そもそも、蟻が何匹集まったところで何ができる?こいつらギルの魔力の十分の一もないぞ?
どうあがいたところで……お粗末だよ、ハウエル。こんな尻切れトンボのような最期になるなんて、期待した僕が馬鹿だったのかもしれない」
「馬鹿はあんたよ。団結した力というものを、貴方は舐めすぎだわ」老齢の女性が言う。さっきの出来事に動じていないのは見上げた根性だが、クロウスの耳には虫の羽音にしか聞こえない。
「ーーハっ。どこがどう団結しているんだ。少し脅かしてみればすぐに戦意を喪失する。貴様らの唯一と言っていい手段である神風特攻もこれではそよ風だぞ、ハウエルよ」
ハウエルは答えない。動じも、しない。骸骨の数は先と明らかに減っている。
「ああ。もう減らず口も叩けなくなったか……お終いだ。貴方は好敵手でしたよ。本当だ……だからこそ、こんな終わり方は、残念だ」
そう言って、クロウスは一歩を踏み出す。
ーー踏み出せない。
どういうことだ?何かを動かそうとしても、動かそうと力を込めることはできる。でも、壁を押すみたいにびくともしない。瞬きするのも、まるで流砂にはまったみたいに体力を要する。

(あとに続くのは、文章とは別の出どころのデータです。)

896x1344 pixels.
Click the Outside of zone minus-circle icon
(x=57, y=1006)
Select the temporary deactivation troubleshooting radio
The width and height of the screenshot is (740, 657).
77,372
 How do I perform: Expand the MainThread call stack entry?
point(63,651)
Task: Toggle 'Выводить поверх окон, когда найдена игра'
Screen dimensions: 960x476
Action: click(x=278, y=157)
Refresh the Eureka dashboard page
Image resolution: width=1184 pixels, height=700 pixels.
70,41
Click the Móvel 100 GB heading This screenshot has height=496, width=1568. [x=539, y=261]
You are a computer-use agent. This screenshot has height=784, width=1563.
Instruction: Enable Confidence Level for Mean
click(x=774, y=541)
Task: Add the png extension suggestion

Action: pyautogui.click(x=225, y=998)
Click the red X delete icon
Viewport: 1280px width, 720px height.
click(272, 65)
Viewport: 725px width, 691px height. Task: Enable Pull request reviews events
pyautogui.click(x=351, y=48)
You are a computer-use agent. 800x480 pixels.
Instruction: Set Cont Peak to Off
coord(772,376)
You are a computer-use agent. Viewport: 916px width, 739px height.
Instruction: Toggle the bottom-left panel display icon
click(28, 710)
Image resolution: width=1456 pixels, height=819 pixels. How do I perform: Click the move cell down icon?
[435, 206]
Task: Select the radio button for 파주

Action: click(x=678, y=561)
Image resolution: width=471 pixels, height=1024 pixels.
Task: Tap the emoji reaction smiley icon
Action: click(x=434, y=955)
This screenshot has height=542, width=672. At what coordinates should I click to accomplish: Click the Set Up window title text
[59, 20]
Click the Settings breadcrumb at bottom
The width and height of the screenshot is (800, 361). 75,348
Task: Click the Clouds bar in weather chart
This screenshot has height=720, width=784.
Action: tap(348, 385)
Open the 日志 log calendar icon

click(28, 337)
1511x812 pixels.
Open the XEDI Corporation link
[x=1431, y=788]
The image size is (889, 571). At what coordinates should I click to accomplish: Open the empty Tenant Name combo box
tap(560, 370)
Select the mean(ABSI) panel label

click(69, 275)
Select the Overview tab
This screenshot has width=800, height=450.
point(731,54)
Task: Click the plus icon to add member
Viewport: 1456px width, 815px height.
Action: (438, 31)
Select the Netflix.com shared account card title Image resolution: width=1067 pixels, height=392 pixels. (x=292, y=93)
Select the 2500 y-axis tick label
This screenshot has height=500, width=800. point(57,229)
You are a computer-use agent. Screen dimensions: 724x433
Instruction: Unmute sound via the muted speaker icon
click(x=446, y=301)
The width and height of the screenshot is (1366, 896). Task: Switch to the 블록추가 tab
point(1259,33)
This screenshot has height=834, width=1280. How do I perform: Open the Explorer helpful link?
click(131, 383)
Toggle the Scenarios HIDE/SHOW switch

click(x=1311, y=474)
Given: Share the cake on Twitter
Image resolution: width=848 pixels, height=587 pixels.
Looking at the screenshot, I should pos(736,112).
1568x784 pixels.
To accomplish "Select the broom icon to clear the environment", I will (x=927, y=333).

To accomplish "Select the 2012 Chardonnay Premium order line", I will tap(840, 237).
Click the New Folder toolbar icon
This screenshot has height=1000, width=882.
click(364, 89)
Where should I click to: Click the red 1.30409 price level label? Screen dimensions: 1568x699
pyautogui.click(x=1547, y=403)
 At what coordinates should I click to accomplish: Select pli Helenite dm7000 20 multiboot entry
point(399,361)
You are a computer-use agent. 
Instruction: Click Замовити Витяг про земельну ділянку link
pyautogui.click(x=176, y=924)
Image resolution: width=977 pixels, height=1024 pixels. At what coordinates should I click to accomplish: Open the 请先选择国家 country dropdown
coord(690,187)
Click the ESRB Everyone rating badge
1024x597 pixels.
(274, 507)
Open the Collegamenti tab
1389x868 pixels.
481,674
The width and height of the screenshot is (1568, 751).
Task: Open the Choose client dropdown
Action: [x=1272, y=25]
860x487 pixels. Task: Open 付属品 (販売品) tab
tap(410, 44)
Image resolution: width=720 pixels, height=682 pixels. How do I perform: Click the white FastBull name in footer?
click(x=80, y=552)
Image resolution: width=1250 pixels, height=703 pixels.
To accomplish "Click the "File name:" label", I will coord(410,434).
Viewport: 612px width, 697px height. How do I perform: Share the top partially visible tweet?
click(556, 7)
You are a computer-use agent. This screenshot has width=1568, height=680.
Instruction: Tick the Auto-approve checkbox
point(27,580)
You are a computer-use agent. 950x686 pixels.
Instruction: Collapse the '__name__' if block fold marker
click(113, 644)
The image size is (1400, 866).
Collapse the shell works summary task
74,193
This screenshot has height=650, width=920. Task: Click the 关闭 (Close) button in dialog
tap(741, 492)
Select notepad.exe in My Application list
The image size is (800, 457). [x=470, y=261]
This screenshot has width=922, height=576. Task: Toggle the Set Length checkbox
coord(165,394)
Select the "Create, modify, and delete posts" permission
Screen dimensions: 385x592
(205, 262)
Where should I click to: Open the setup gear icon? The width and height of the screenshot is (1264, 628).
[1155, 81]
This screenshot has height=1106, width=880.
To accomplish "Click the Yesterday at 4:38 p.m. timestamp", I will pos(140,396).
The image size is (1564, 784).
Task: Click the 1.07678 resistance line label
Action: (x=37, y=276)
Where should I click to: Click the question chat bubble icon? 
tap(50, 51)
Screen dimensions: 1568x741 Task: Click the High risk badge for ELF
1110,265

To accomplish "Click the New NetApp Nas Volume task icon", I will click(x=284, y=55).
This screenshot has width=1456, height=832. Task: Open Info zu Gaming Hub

「よう……助かったよ。オマエが口だけで、手は動かさずいてくれたおかげでな」
「なにーー?」
急いで魔力展開を発動する。
(なんだーー?自分の周りに、鎧のように、薄い薄い鎧のように粒子が舞って、張り付いて、自分がしようとした動きと逆向きに動いている。これはーー?)
「そうだよ。骸骨は不死身だ。あんた……首を切り離せば奴らは動けなくなる。でも、それだけだ。死んだりしない……いくつか、木っ端微塵にしちまったな」
まさか、『細かい粒子となった死者たちが、自分の動きを必死に制限しているのか』。まさか。どうやって?動けるのか?奴らに個の概念なんてものがあるのか?もはや粒の塊となってしまって、他の塵芥と一緒になってしまって、それでも、尚。
「いや……あり得ん。どこから、そんな魔力をーー」
クロウスは言うと同時に見た。散らしたはずの人間が、戻って来ている。なんて半端な奴らだ、しかしーー。一度戦意を喪失させたはずの奴らが、また。それらが、恐ろしいほどの魔力を放出している。あれは、魔力でなく、生命力そのもの。轟轟と水飛沫散る滝壺のように、己の限界の何歩も先を、絞りだしている。
骸骨が群がる。視界が塞がれる。
開いたままの口に手がねじ込まれる。声が出なくなる。
何も、見えなくなる。
ーーどうして、ここまで出来る。
ーーどうやって?どうして?何故?
奴の言葉が、浮かび上がって来た。
(でもね……違うんですよ。貴方が相手にしているものは、目には見えない。だけど、もっと、比べ物にならない、巨きいものだ。きっと、貴方では勝てないものだ)
懐かしい顔が、甦って来た。
(いつか必ず……貴方に報いが来る)
「レェェベェルカァァァッッ!!」
怨嗟を残して、墓標が完成した。
※ ※ ※
※ ※ ※
クロウスは闇の中にいた。もはや五感らしい五感はなかった。あの世か、と思ったが、違った。自分の一部、魔力だけがそばにいた。魔力の他に、何かがあった日はなかった。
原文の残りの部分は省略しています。